You know what, as strange as this album may sound to some people, it
sits comfortably alongside label mate cLOUDEAD's recent album, Ten.
Both artists have chosen hip-hop as the artform to express themselves,
and both have rewritten the rules of the genre and created challenging,
imaginitive and enjoyable albums. The most notable difference is that
cLOUDEAD opted for the surreal electronic approach to the genre,
Busdriver have opted to talk the jazz route.
The title track, "Cosmic Cleavage," stands out for me. It features, what
seems to be, a 1930's jazz sample, strangely reminiscent of the
soundtrack from Illusion Softworks PC game, Mafia. D-Styles cuts in a
horn sample and ushers in the downtempo beat. Then Busdriver messes with
time signature rapping under and over the beat, providing texture to the
minimalist production.
The vocal styling throughout the album is striking and something to take
note of. Busdriver has a seemingly limitless lung capacity, allowing for
some awe inspiring vocal delivery. Add to that, the sheer inventiveness
and creativity of the rhymes and you have yourself a winning formula.
Track One, "Pool Drowning," has Busdriver competing with himself in a what
seems like a strange solo-duet!
"Staring At The Sun," is epic in proportion at just over 6 minutes,
compared to the rest of the album. Most of the other tracks breeze by in
a matter of minutes. So this track takes it time to build, venturing
into the realms of free-jazz. It reminds me of a Art Ensemble Of Chicago
track that never existed. Excellent stuff.
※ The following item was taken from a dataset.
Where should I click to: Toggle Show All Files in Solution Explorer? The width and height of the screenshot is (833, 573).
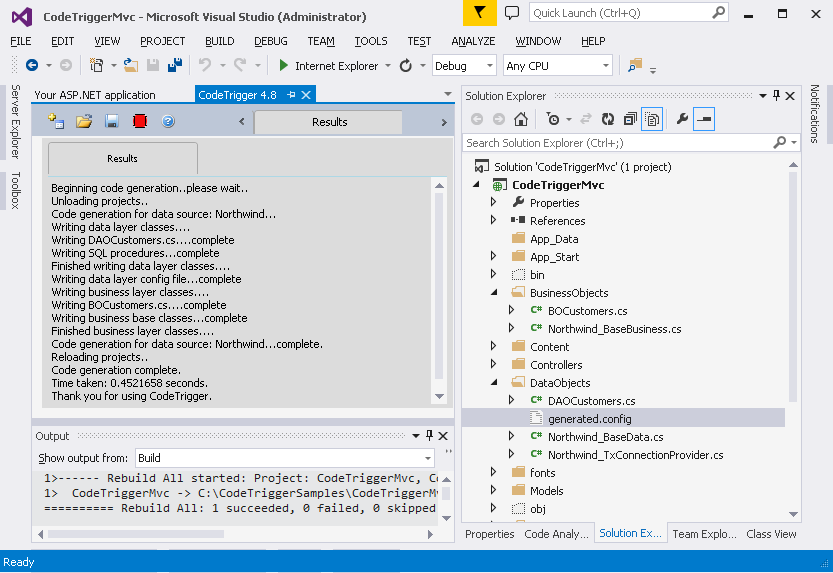pyautogui.click(x=652, y=119)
Turntablist D-Styles, of Invisbl Skratch Piklz and the Beat Junkies
provides some precision cuts and scratches throughout, adding to the
jazz theme of the album. Some consider turntablists to be the jazz
musicians of our generation, so he doesn't feature on the album as
merely dressing, but forms rhythmic back bones for some of the more
adventurous tracks.
If you're a fan of Hip-Hop and want to see what the genre can offer up
when in the hands of someone truly unique, then look no more. A perfect
mixture of humour, social commentary and snappy jazz breaks. -- The Beat Surrender
Los Angeles native Busdriver emerged from the same underground LA hip-hop
scene orbiting around the celebrated Goodlife Café that also nurtured
the early careers of such well-known names as Freestyle Fellowship, The
Pharcyde and Jurassic 5. Busdriver's 2002 self-released debut album
Temporary Forever first introduced his distinctive jazz-skat
influenced MC style to an underground US hiphop audience and was closely
followed by a full-length collaborative album with producers Daedalus
and Radioinactive as The Weather, that was released through Mush in
2003 to widespread acclaim.
Busdriver certainly loves collaboration -- in the past he's worked with
the likes of Aceyalone, Abstract Rude, Mikah-9 and Omid to name but a
few, and for Cosmic Cleavage (his first album on Big Dada), he's
joined forces with uber-respected LA producer Daddy Kev (who released
the storming free-jazz tinged Slanguage in 2002) and Invizibl Skratch
Piklz / Beat Junkies member D-Styles on turntables. Based around the
topic of the constant perils of relationships in the City Of Angels,
perhaps the best way to describe listening to Cosmic Cleavage is in a
nutshell, like tumbling half blind out of a bar onto the seamy streets
of La-La-Land with a friend who somehow gets even more eloquent the more
he gets drunk, the entire experience drifting by in a slightly surreal
dreamy blur of abstract beats and addled jazz flourishes, Busdriver's
curious scat-style syncopated rhymes detailing stories of where he
seriously jumped the shark in terms of his chances of pulling.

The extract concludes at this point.